I pini con i loro tronchi sottilissimi si aggrappano alle rocce, in fila come mikado di giganti, a costellare le montagne come nelle stampe che appendiamo ai nostri muri per sentirci in quegli chalet isolati dal mondo, con le panchine vicino al fuoco nei giorni di tormenta. Mi sembra strano che in un piccolo centro di montagna come questo c’è un locale che fa praticamente tutto quello che vorrei in un giorno, compresi gli smoothies con il latte di soia per combattere quest’afa soffocante che vela le montagne innevate lontane, così lontane da sembrare un dipinto di una cartolina degli anni Cinquanta. Qua è tranquillo ma non è un posto dove vivrei, sinceramente.

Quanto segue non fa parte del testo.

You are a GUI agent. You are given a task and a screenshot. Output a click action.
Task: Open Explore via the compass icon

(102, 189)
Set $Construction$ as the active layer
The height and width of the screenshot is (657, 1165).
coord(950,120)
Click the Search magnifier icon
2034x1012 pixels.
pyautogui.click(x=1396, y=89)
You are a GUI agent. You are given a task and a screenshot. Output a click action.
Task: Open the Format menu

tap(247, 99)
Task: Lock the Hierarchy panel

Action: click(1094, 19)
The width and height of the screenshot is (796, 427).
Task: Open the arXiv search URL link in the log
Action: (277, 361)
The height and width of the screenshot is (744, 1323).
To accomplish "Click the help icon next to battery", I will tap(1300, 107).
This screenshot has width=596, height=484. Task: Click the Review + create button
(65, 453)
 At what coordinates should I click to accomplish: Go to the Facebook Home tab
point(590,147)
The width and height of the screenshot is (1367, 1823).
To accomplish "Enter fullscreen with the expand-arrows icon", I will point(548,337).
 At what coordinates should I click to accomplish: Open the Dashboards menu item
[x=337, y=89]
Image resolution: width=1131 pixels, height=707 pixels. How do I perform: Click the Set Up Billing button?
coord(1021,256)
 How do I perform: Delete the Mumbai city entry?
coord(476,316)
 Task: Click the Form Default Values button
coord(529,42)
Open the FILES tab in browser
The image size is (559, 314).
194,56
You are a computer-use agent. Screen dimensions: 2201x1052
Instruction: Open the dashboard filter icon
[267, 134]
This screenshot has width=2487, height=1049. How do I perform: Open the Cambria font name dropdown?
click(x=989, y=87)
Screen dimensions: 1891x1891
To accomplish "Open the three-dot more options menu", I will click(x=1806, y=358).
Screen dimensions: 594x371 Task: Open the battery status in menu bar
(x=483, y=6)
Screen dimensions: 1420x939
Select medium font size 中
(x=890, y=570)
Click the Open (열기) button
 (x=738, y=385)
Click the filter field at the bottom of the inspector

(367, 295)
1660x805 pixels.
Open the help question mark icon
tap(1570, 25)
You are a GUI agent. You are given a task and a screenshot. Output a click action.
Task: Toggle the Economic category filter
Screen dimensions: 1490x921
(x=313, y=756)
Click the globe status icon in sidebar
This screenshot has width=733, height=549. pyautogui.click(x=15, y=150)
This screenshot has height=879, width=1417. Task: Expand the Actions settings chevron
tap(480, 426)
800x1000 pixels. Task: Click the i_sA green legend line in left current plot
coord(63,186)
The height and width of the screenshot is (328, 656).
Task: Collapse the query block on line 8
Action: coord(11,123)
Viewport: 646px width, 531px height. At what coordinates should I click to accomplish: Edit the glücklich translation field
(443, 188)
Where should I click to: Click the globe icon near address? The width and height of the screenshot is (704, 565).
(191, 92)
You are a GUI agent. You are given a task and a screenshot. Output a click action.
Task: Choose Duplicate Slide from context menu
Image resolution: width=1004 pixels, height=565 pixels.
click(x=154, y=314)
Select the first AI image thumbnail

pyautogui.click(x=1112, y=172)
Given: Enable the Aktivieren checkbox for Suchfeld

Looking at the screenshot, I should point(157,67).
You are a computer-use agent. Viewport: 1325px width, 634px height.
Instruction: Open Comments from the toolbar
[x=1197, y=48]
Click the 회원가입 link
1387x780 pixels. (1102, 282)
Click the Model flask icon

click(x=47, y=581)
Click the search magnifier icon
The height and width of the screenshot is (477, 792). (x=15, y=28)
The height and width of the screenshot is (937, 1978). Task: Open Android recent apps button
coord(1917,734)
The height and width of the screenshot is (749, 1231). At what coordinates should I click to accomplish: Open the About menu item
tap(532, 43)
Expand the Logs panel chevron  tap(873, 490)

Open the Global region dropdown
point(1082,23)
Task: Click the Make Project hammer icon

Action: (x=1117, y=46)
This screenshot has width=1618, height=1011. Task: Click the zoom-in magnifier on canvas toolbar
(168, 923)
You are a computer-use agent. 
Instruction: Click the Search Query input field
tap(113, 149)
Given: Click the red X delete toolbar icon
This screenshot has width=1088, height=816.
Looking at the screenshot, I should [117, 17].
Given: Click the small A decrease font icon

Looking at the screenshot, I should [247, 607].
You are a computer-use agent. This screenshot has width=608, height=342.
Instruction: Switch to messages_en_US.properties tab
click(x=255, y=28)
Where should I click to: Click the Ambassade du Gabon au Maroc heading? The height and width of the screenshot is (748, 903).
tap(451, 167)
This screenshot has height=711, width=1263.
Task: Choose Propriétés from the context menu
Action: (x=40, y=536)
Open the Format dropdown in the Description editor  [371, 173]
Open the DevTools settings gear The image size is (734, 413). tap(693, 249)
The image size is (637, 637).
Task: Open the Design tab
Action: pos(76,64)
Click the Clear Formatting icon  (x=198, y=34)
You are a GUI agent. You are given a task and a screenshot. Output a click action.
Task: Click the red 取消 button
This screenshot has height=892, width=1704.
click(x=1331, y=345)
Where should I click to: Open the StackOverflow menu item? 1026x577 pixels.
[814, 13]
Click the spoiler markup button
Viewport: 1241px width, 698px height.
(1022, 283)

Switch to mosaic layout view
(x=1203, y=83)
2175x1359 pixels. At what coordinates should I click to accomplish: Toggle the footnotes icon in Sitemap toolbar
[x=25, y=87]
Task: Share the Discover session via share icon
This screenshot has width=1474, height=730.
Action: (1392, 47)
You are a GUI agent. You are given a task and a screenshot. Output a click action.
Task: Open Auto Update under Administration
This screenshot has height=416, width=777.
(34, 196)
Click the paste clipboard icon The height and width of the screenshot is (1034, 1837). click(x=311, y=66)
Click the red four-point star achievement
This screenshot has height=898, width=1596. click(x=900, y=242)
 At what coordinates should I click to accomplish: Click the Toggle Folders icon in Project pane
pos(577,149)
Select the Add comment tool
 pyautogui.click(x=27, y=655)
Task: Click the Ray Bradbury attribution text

Alcuni luoghi parlano direttamente al cuore, altri no, questo è il punto. Ma stanotte ho fatto un sogno, probabilmente è vero che se ci sconnettiamo dal silenzio delle cose possiamo perdere più facilmente la rotta. Scava nel silenzio, scava ancora, scava sempre.

All’arrivo ci sono due tipi di lacrime e io alla fine mi sento sempre più vicino a quelle dei perdenti. Santiago Buitrago piegato sulla bici, con la faccia tra le mani, mentre tutti vogliono filmare almeno un pezzo della sua cocente rabbia, è molto più vicino ai giorni in cui sentiamo di aver perso un’occasione. Lo sappiamo che non è colpa nostra ma non riusciamo a evitare di pensarci, molte volte il cuore batte dove non è mai arrivato.
Adesso esce il sole mentre i ciclisti fischiano giù per le montagne – gli ultimi quindici chilometri prima di arrivare ad un massaggio – e la polvere dello sterrato che corre a lato del fiume entra dai finestrini e copre ogni cosa con la sua coltre invisibile. Questa fila di macchine di sicuro disturba le fate della sera.
Il giorno dopo Brescia è come una giornata di agosto: semideserta, con due o tre tipi in giacca e cravatta che entrano nei bar a prendere il caffè da portare ai colleghi in ufficio ibernati dall’aria condizionata.
Su un muro c’è scritto in nero su bianco: “Sognare è il solo modo per restare svegli.”